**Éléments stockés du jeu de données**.
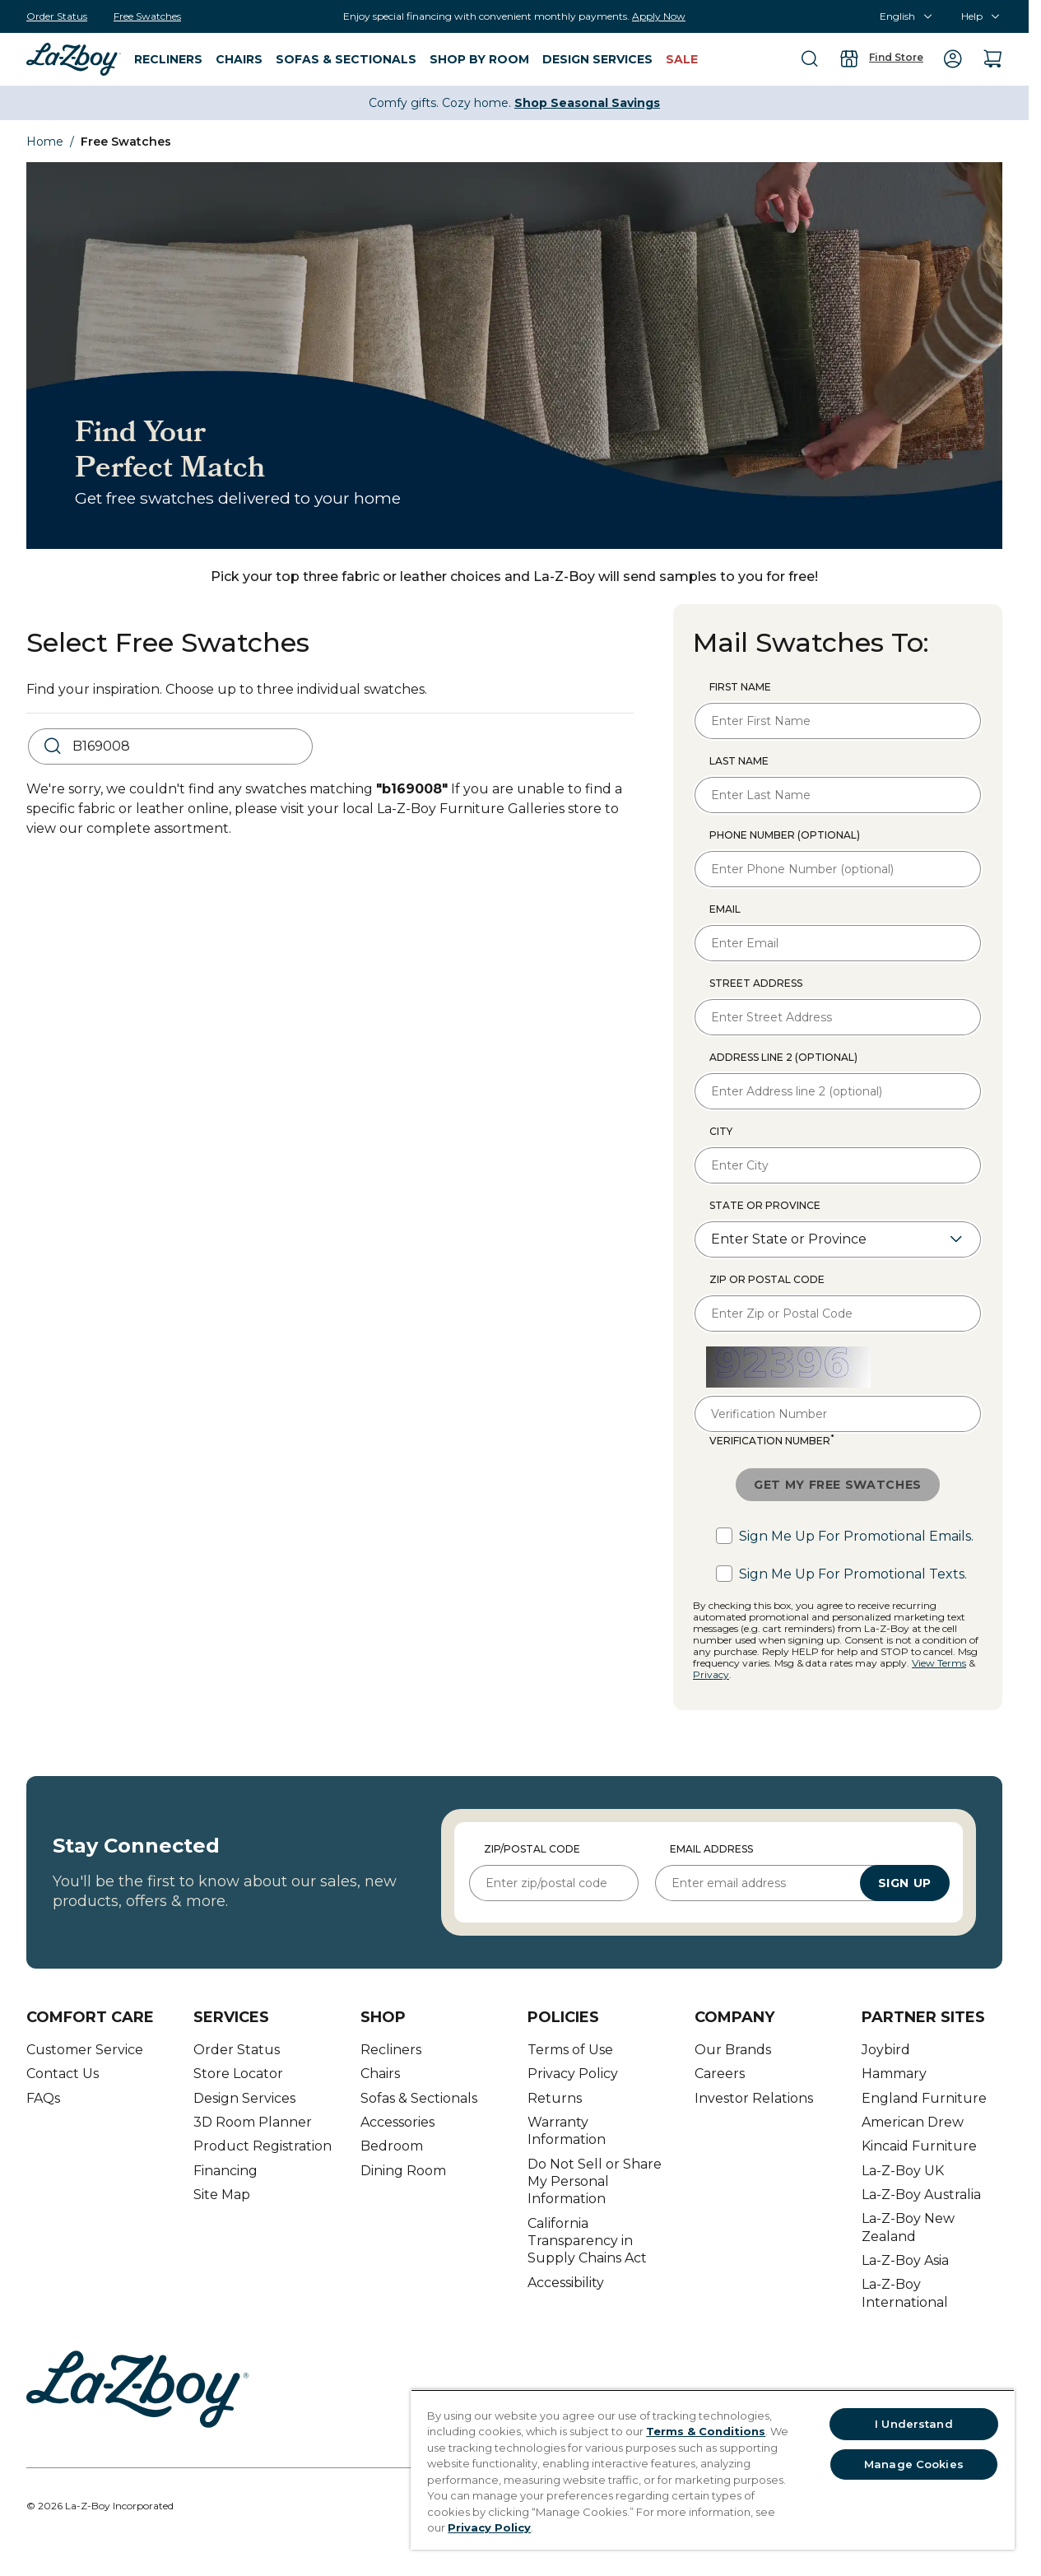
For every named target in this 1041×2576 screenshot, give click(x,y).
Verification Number (771, 1440)
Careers (720, 2073)
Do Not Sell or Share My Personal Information (594, 2181)
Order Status (236, 2050)
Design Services (244, 2098)
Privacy (711, 1674)
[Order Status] (56, 16)
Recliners (390, 2050)
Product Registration (262, 2146)
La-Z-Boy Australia (921, 2194)
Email (725, 909)
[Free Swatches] (147, 16)
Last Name (739, 761)
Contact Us (62, 2073)
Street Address (755, 983)
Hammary (894, 2073)
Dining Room (403, 2170)
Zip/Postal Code (532, 1849)
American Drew (913, 2122)
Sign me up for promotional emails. (856, 1536)
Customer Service (84, 2050)
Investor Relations (754, 2098)
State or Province (764, 1205)
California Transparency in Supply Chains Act (587, 2241)
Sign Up (905, 1883)
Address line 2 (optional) (783, 1057)
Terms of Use (570, 2050)
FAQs (43, 2098)
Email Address (711, 1849)
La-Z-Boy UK (903, 2170)
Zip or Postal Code (767, 1279)
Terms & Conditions (705, 2431)
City (720, 1131)
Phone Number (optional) (784, 835)
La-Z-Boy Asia (905, 2260)
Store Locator (238, 2073)
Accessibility (565, 2282)
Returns (554, 2098)
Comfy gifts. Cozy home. (514, 102)
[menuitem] (73, 58)
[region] (713, 2469)
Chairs (380, 2073)
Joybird (886, 2050)
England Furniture (924, 2098)
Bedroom (391, 2146)
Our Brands (733, 2050)
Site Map (221, 2194)
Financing (225, 2170)
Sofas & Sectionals (418, 2098)
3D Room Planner (252, 2122)
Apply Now (658, 16)
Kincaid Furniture (919, 2146)
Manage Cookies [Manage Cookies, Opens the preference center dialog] (914, 2464)
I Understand (914, 2423)
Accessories (397, 2122)
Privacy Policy (572, 2073)
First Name (740, 687)
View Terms (939, 1663)
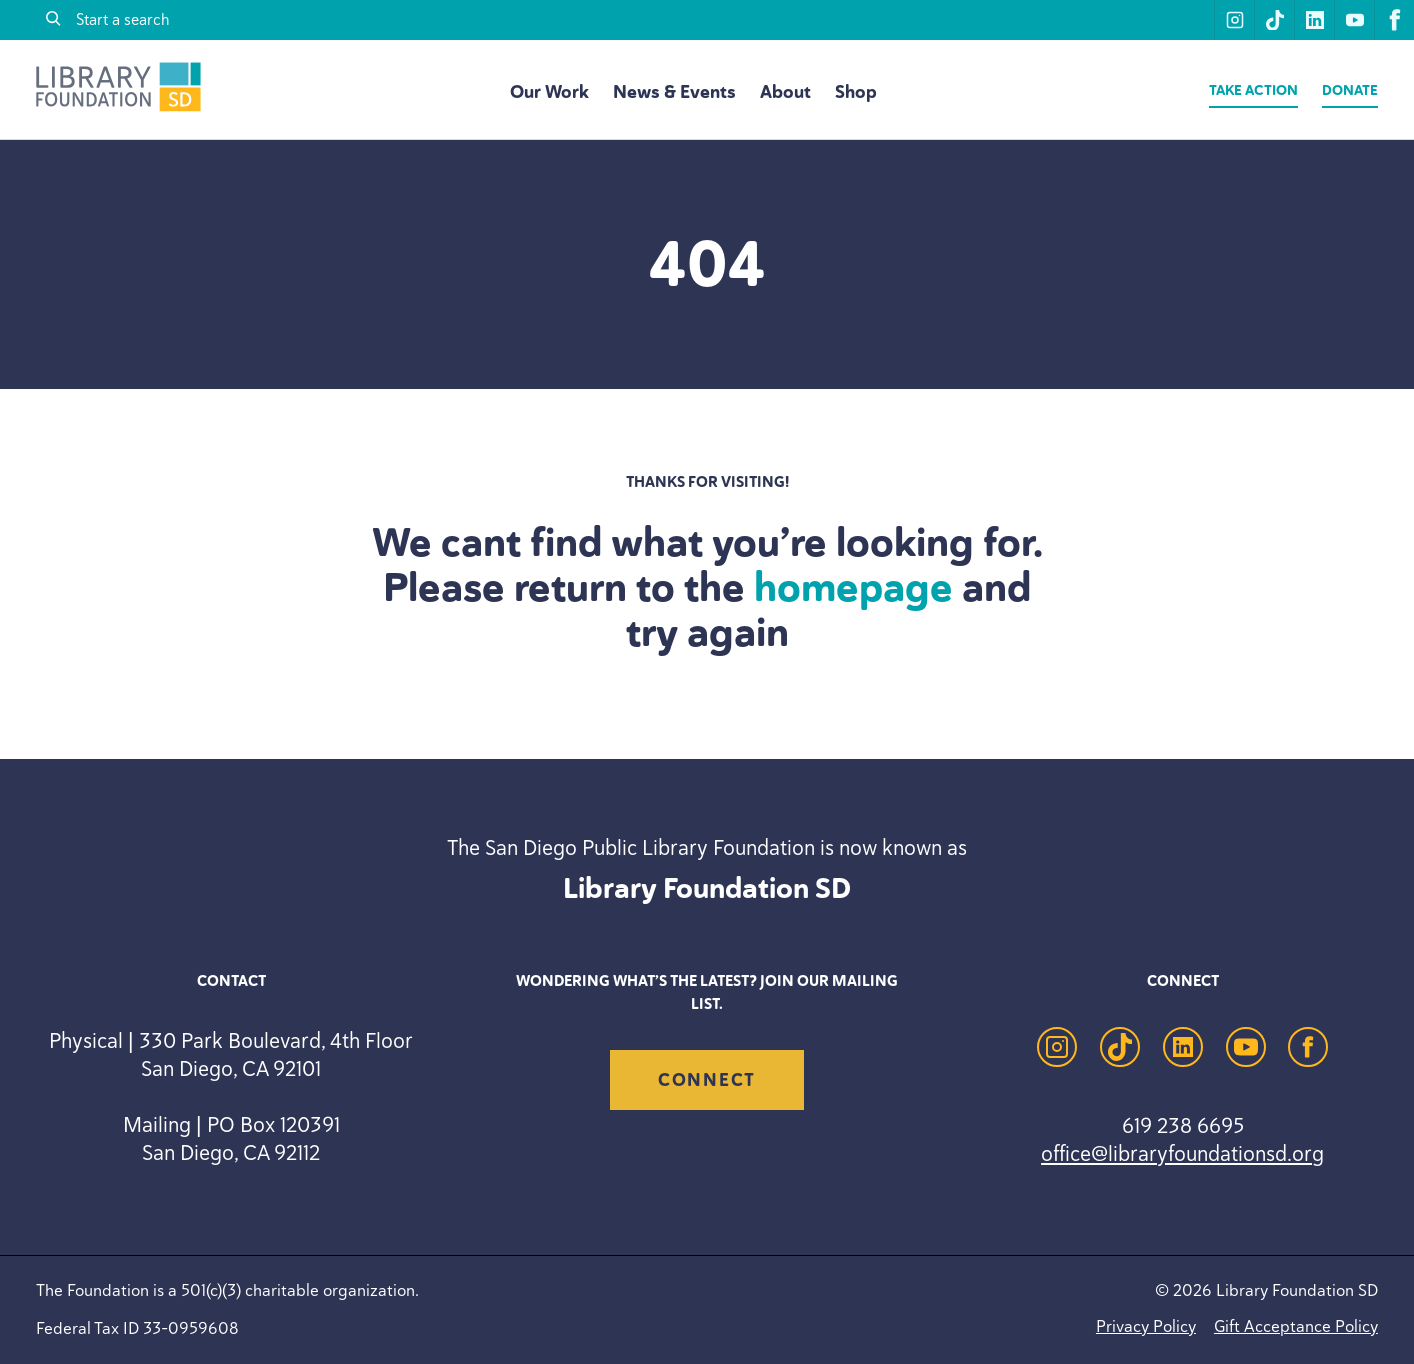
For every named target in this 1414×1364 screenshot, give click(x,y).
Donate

**PROBLÈME À RÉSOUDRE**. Recopiez la liste en commençant à son début et en terminant à la ligne contenant « Street Address (755, 983) », ces deux bornes comprises, en substituant « Surname » à « Last Name » sans rien modifier d'autre. Laissez les images de côté.

**RÉSULTAT OBTENU**.
For every named target in this 1041×2576 screenshot, give click(x,y).
Verification Number (771, 1440)
Careers (720, 2073)
Do Not Sell or Share My Personal Information (594, 2181)
Order Status (236, 2050)
Design Services (244, 2098)
Privacy (711, 1674)
[Order Status] (56, 16)
Recliners (390, 2050)
Product Registration (262, 2146)
La-Z-Boy Australia (921, 2194)
Email (725, 909)
[Free Swatches] (147, 16)
Surname (739, 761)
Contact Us (62, 2073)
Street Address (755, 983)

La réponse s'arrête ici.